And the one thing that I want to use as a jumping-off point for starting our discussion today is what Garrett introduced in the reproducibility webinar, which was the interactivity spectrum. So in this interactivity spectrum, Garrett made this case for thinking strategically about what level of interactivity your data product actually requires and meeting that level of interactivity with the type of experience that you want to deliver in order to communicate effectively.
So I really like this a lot, but it does kind of presuppose that you know what you want to build in the first place or you're at a point in your iterative development work cycle where you're willing to do some introspection on what you should or could be building. This is important because as you progress down the interactivity hierarchy, things become more complicated to build, and we tend to think of Shiny applications, the highest level of interactivity, as the most complex to develop.
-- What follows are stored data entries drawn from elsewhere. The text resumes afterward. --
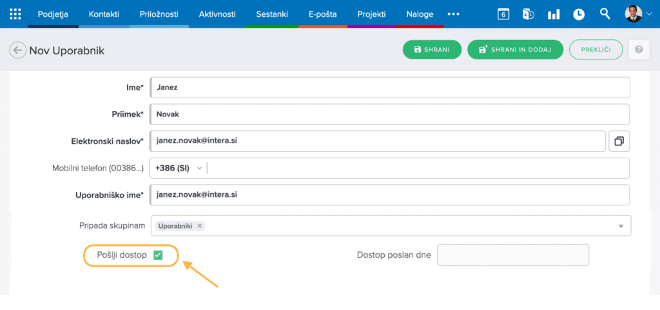This screenshot has height=310, width=660.
Task: Open the help question mark icon
Action: tap(639, 50)
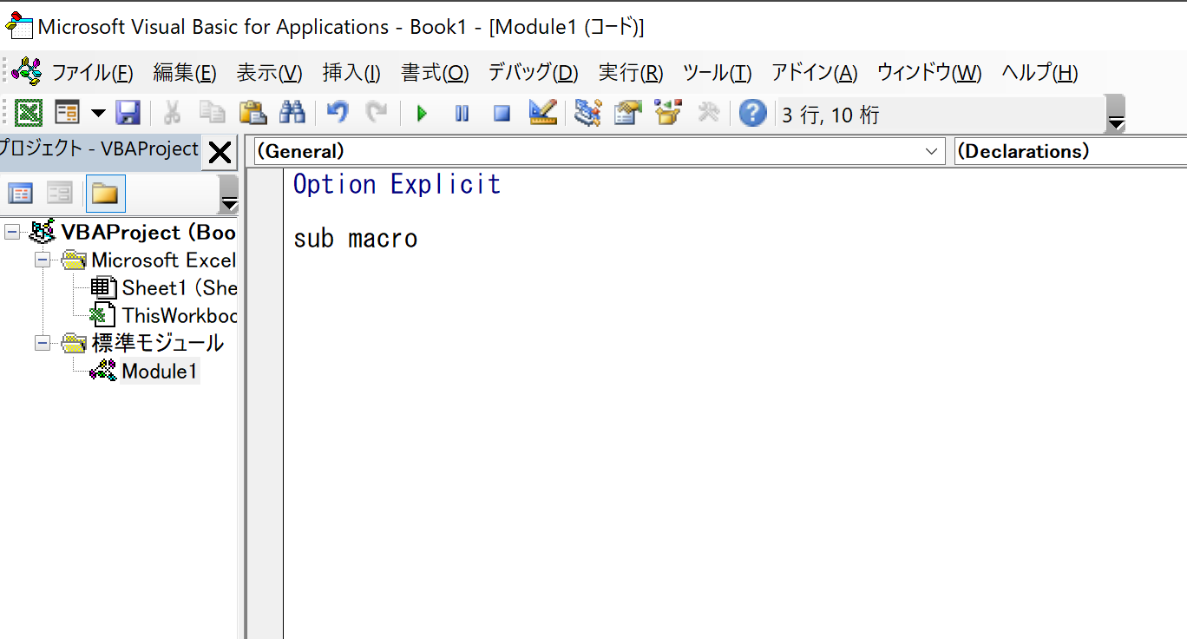
Task: Click the Break (pause) icon
Action: [x=462, y=114]
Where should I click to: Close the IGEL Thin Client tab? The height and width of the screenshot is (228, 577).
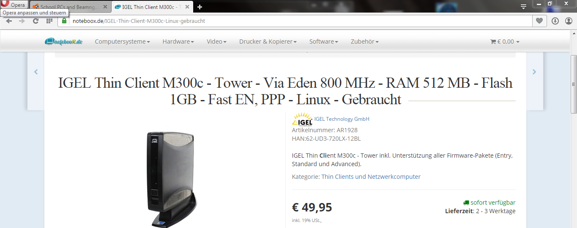point(187,7)
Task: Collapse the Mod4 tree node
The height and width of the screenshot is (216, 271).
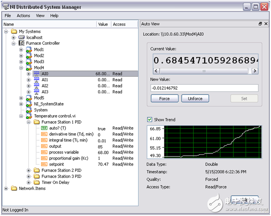Action: (x=21, y=68)
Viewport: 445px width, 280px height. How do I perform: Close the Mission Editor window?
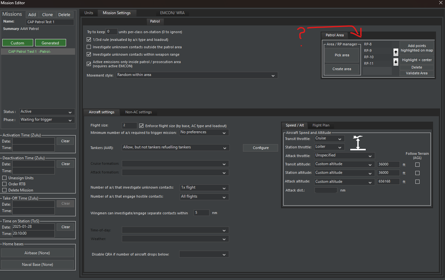pyautogui.click(x=440, y=3)
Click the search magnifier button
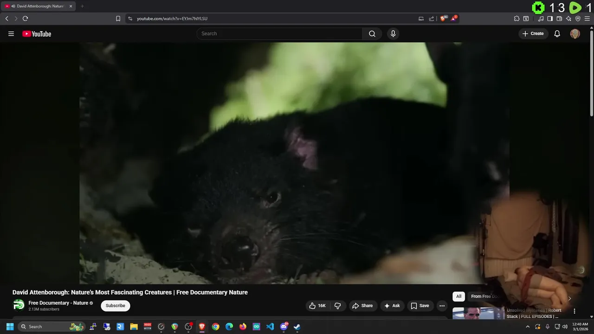This screenshot has height=334, width=594. (x=372, y=34)
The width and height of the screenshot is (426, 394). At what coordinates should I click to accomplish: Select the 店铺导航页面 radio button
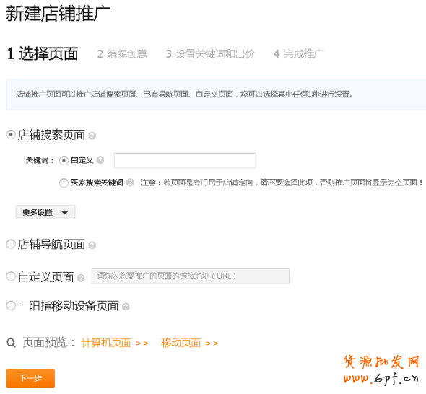(11, 244)
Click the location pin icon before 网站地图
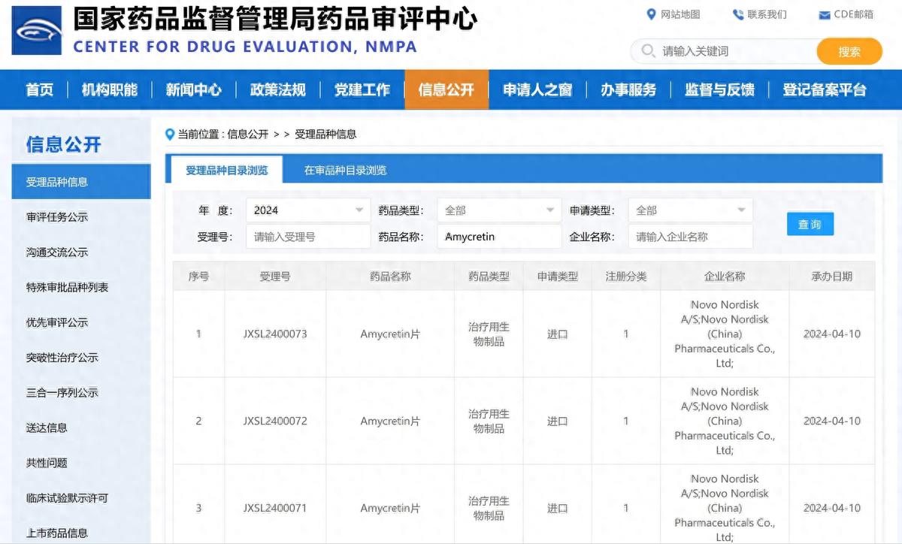 (x=652, y=14)
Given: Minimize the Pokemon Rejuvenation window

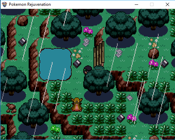Looking at the screenshot, I should tap(136, 4).
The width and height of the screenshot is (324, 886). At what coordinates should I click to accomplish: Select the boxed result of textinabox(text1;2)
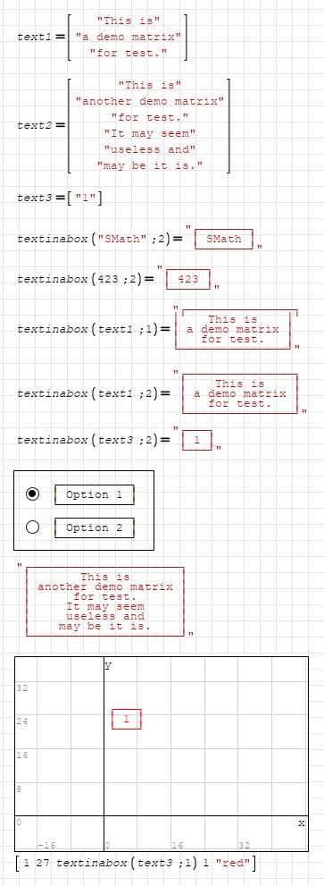tap(240, 394)
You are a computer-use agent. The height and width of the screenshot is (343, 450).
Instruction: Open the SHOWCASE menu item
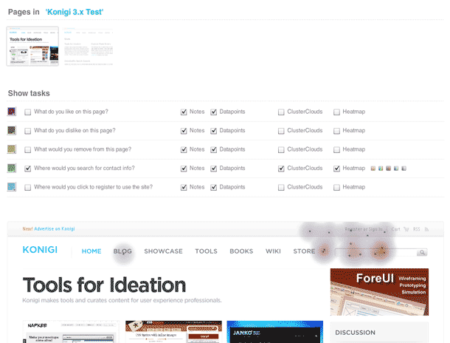click(163, 251)
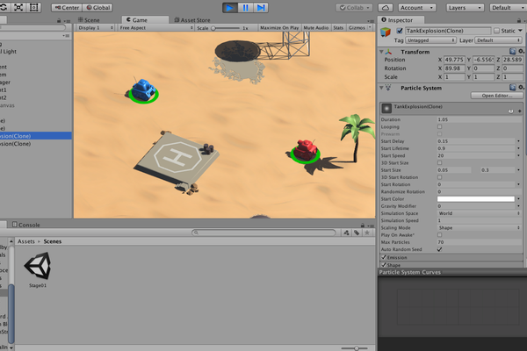Open the Console tab

(x=25, y=225)
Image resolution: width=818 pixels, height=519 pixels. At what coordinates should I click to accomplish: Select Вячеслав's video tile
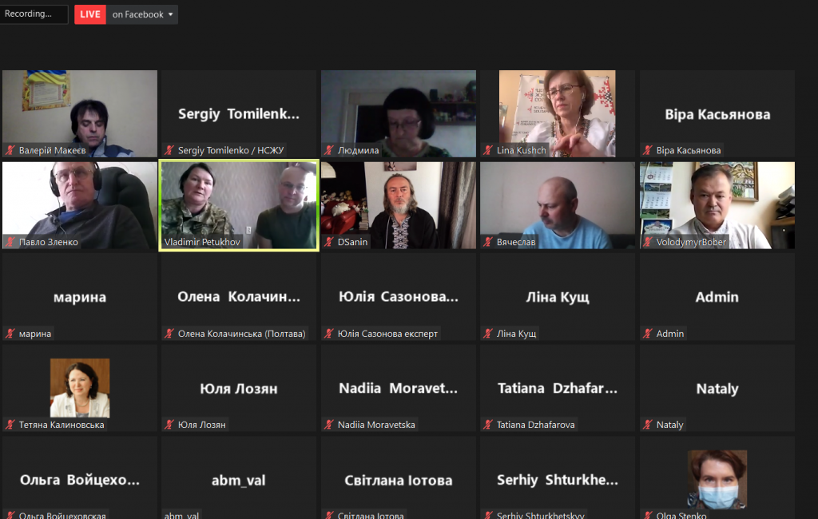coord(558,205)
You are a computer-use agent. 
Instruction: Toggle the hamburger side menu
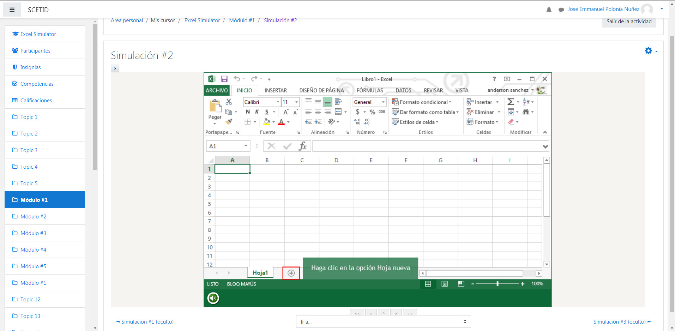pyautogui.click(x=12, y=10)
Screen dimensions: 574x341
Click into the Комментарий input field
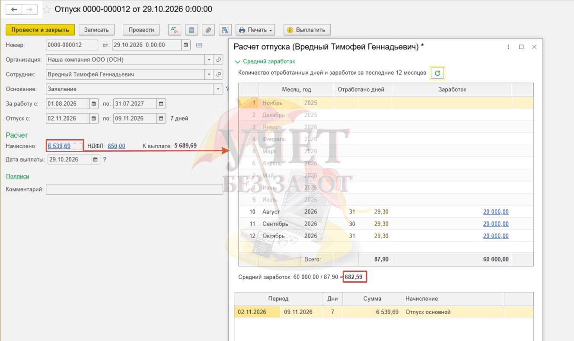point(134,189)
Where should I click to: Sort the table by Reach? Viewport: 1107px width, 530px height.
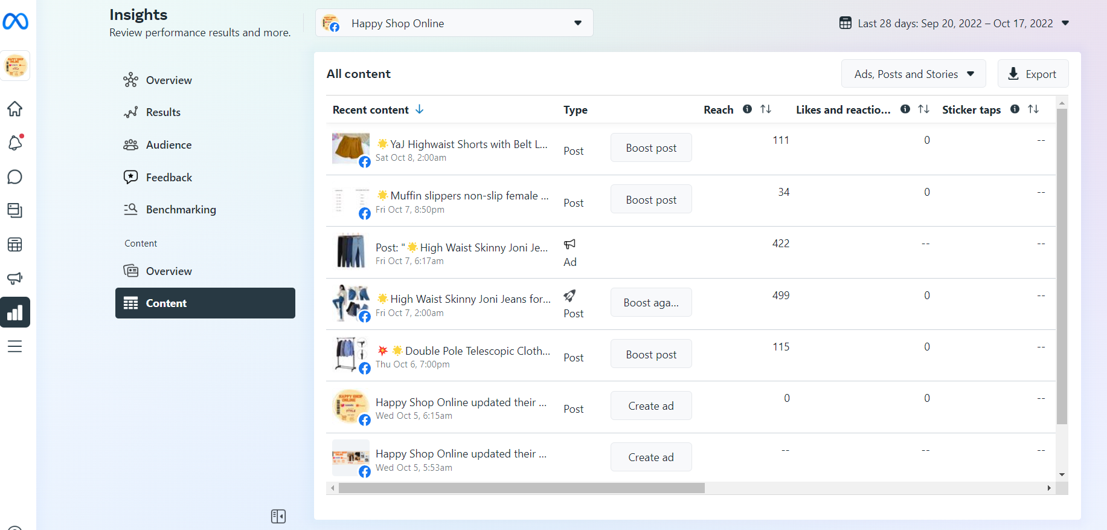766,109
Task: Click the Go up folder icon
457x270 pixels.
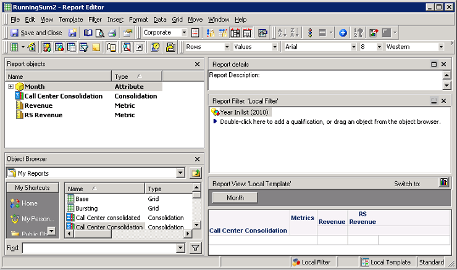Action: click(x=196, y=173)
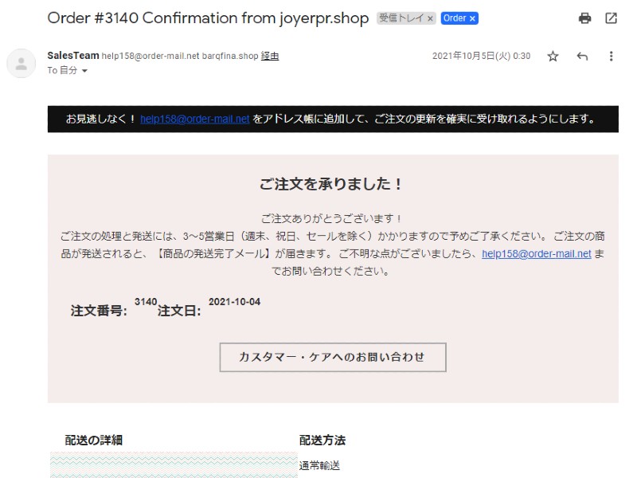Reply to SalesTeam using the reply arrow
637x478 pixels.
click(x=582, y=57)
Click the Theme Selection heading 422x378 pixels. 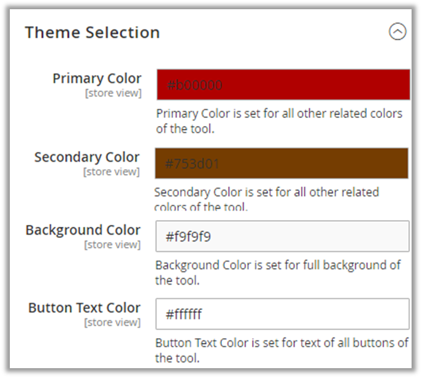pyautogui.click(x=92, y=33)
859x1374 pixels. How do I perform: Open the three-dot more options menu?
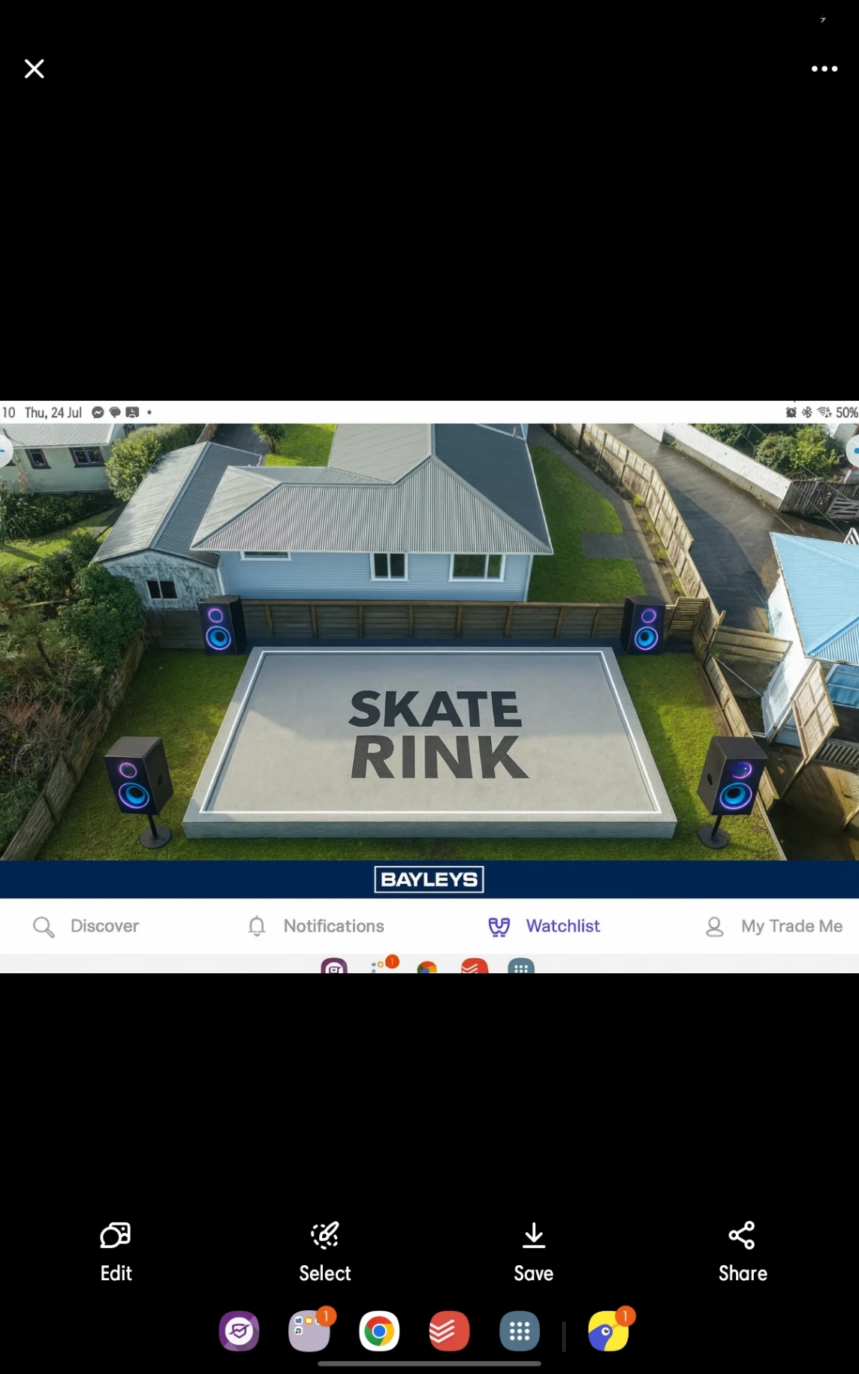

Now on the other side of things, Garrett also spoke to this in his webinar. We tend to see people learn Shiny and then use it for just a lot of things, borderline on everything. And I know I've done this, and it's very hard once you commit to this Shiny application workflow or development cycle to walk back from Shiny. In other words, once you've committed to using Shiny, it's difficult to take a step back and evaluate whether you would be better served delivering your desired user experience in another format.
The case for starting with Shiny
Now all that being said, I love Shiny, so I want to talk about the case for starting with Shiny because I know that folks out there do this too. It's a great tool. It makes things really easy, and it's a great tool for doing a lot of things like exploratory data analysis, prototyping, fast iteration through building tools that other folks might want to use and that you can use to drive impact of your data science work inside of your own organization.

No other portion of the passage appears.